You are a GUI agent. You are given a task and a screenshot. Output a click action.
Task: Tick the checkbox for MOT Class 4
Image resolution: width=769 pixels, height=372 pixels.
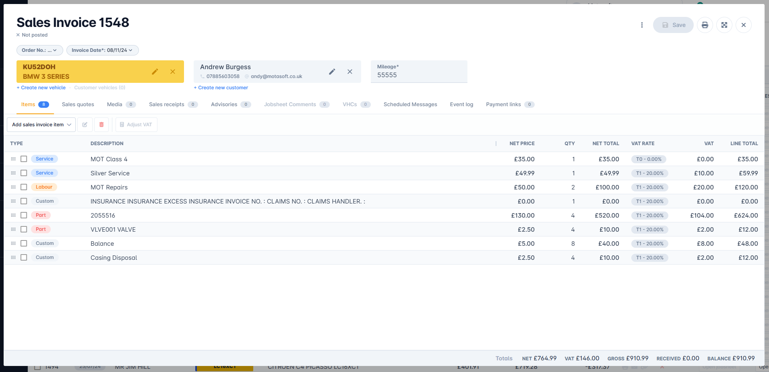(24, 159)
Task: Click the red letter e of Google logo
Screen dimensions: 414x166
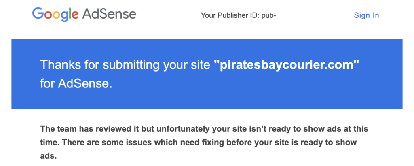Action: (75, 15)
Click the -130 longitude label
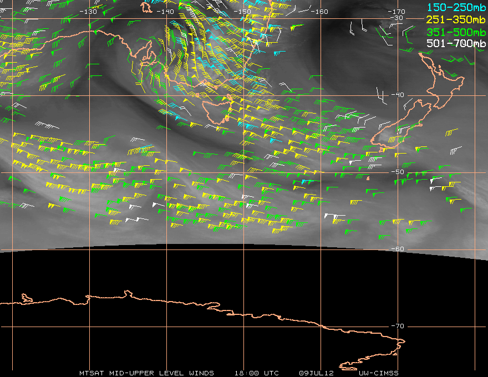This screenshot has height=377, width=488. 88,11
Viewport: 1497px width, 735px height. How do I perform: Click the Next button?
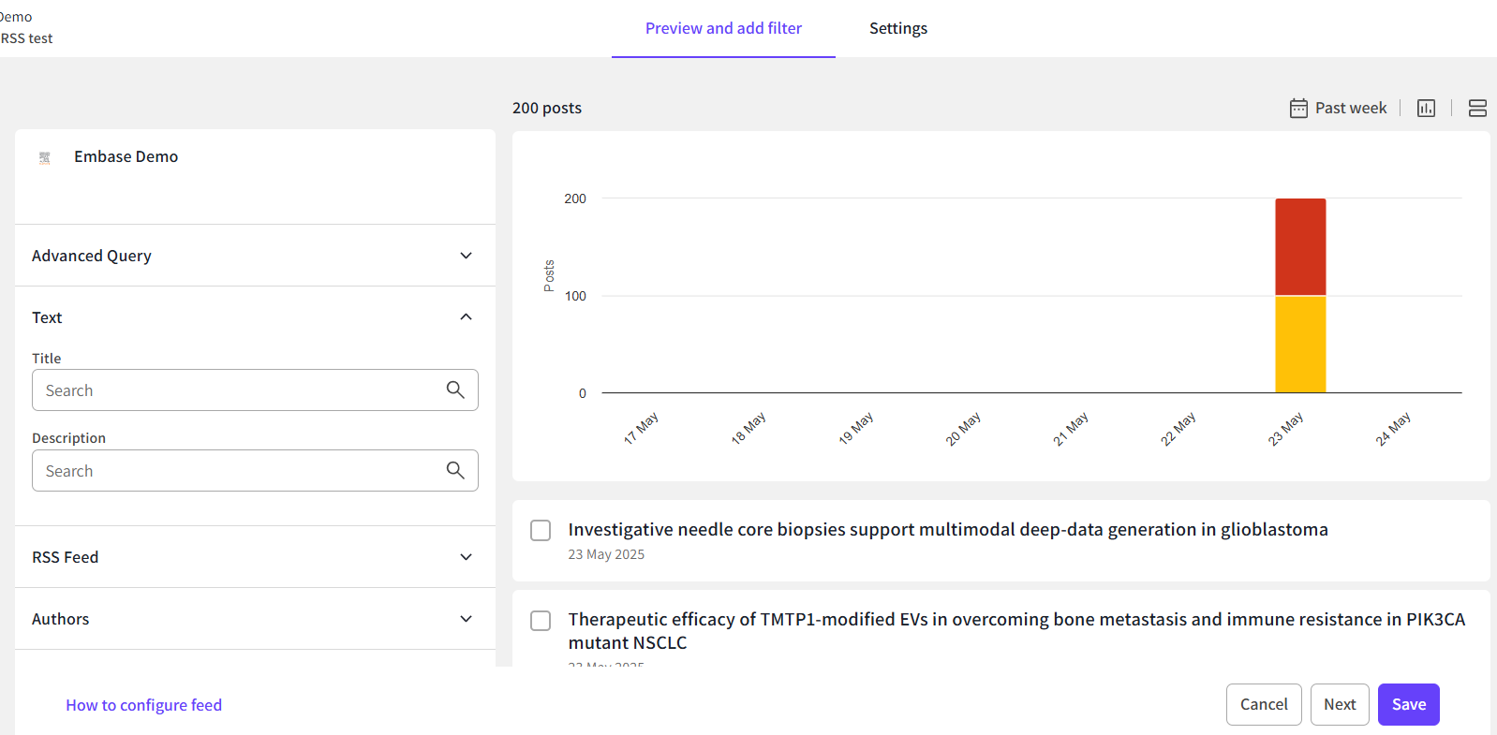(x=1339, y=704)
——————————
| INSTRUCTIONS FOR THE TASK |
Give back the full listing above word for word, and let no picture through.

| ANSWER TO THIS PROBLEM |
You are a GUI agent. You are given a task and a screenshot. Output a click action.
Task: Tick the checkbox for MOT Class 4
Image resolution: width=769 pixels, height=372 pixels.
(24, 159)
Task: Click the red letter e of Google logo
Screen dimensions: 414x166
Action: (75, 15)
Click the -130 longitude label
This screenshot has height=377, width=488. 88,11
Viewport: 1497px width, 735px height. How do I perform: Click the Next button?
(x=1339, y=704)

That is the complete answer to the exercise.